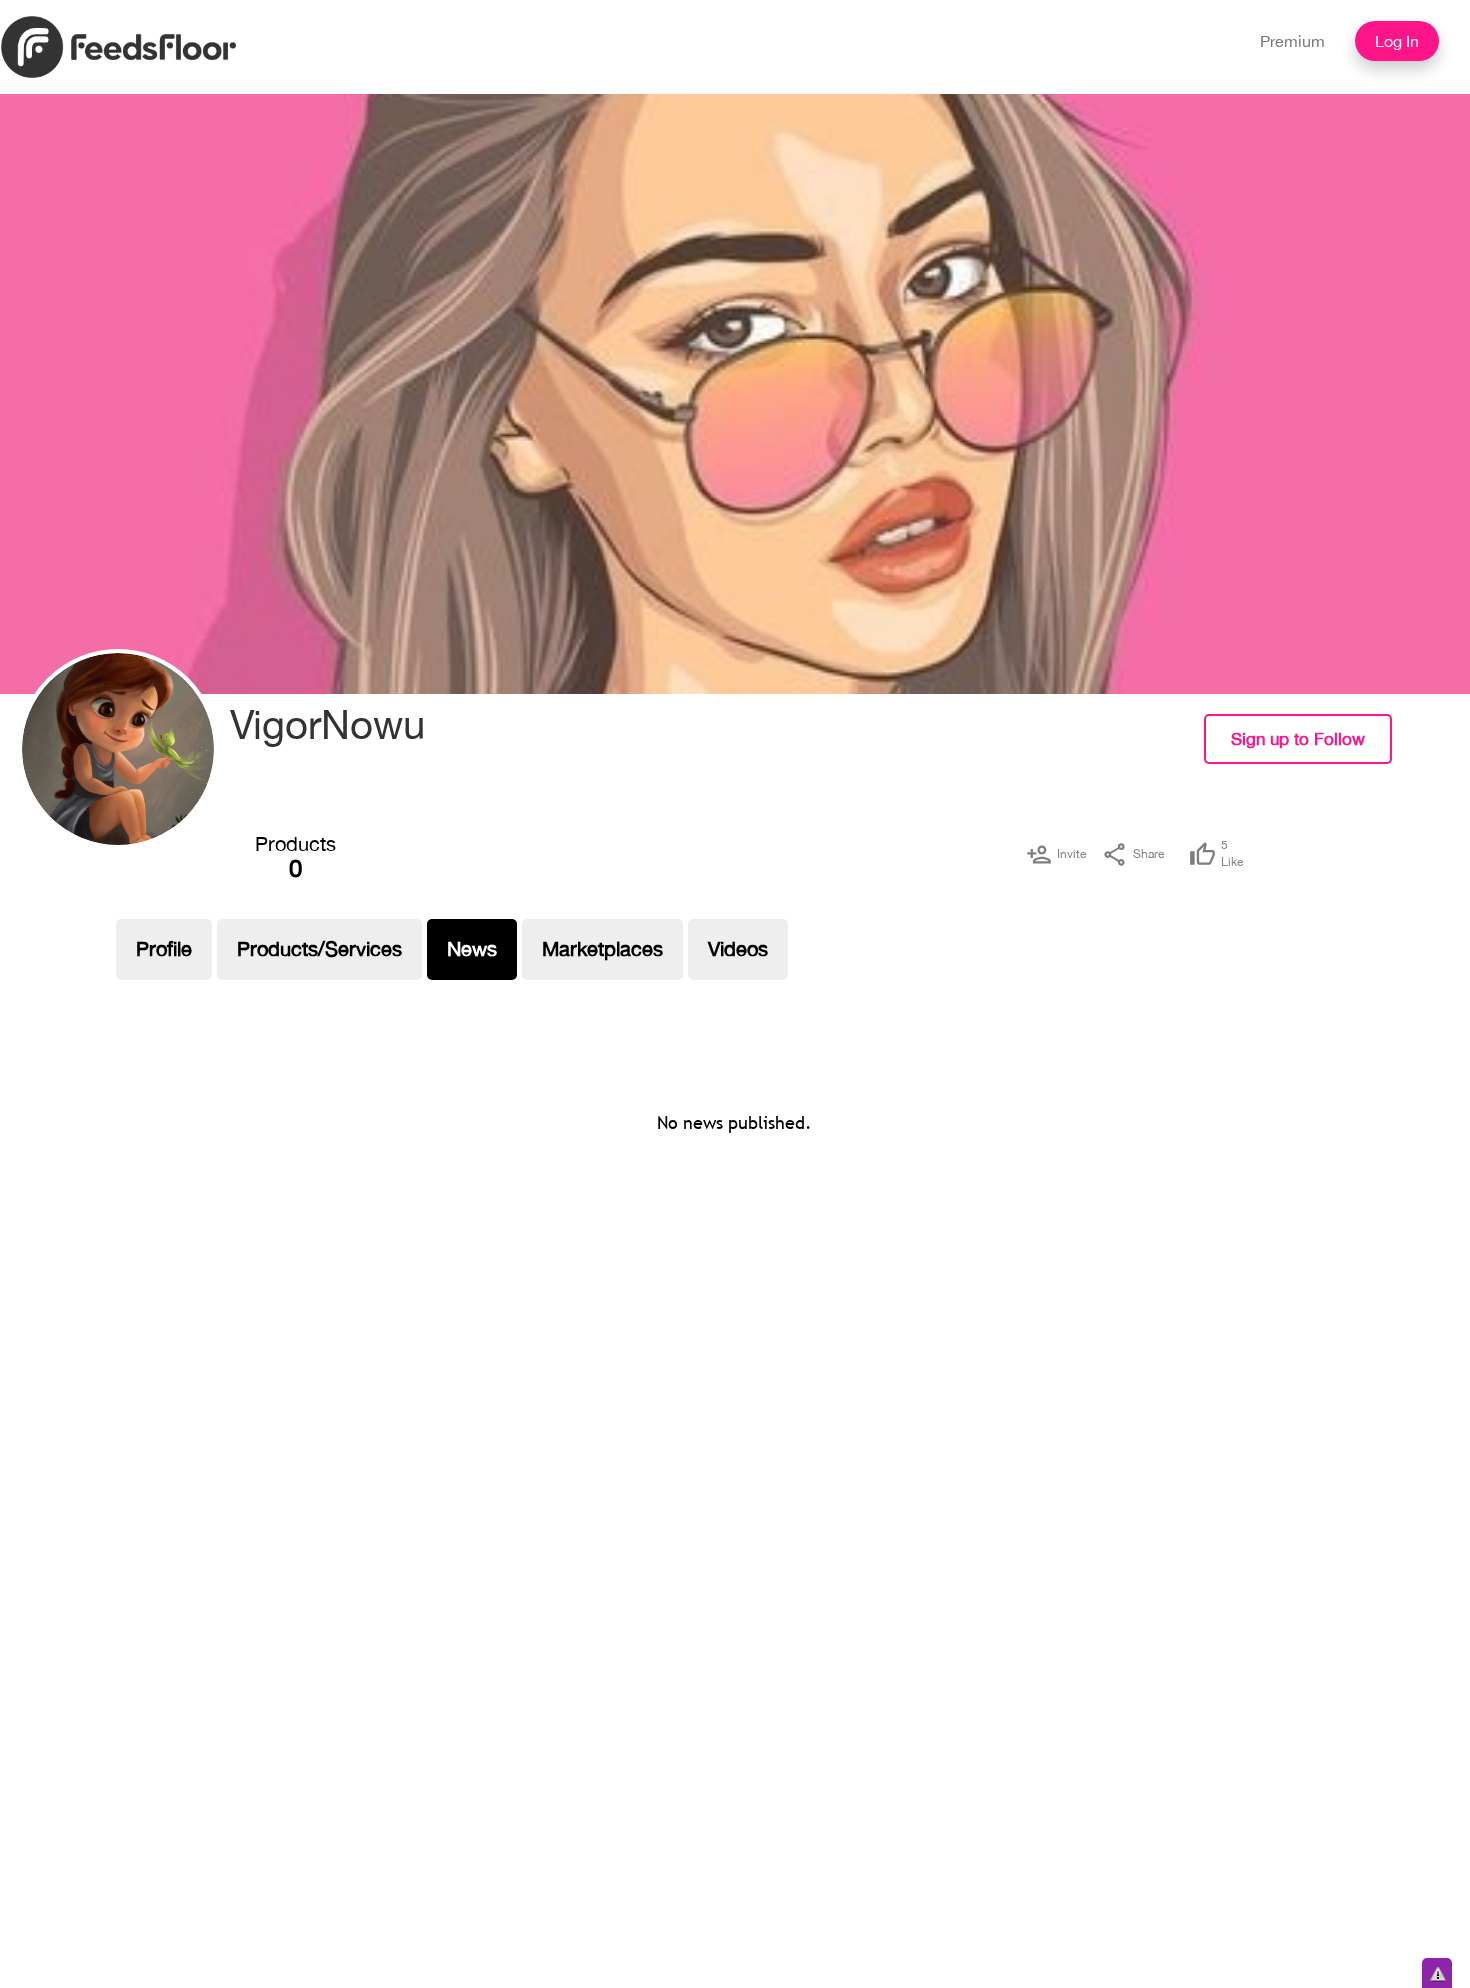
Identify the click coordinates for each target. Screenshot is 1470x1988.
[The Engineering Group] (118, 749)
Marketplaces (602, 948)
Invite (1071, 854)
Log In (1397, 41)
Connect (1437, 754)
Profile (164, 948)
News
# # # #
» **INSTRUCTIONS FOR THE TASK**
Here, the lines to copy run from the one containing "Marketplaces (602, 948)" to the final line of the listing; copy them exactly and nothing else.

» **SOLUTION TO THE EXERCISE**
Marketplaces (602, 948)
Invite (1071, 854)
Log In (1397, 41)
Connect (1437, 754)
Profile (164, 948)
News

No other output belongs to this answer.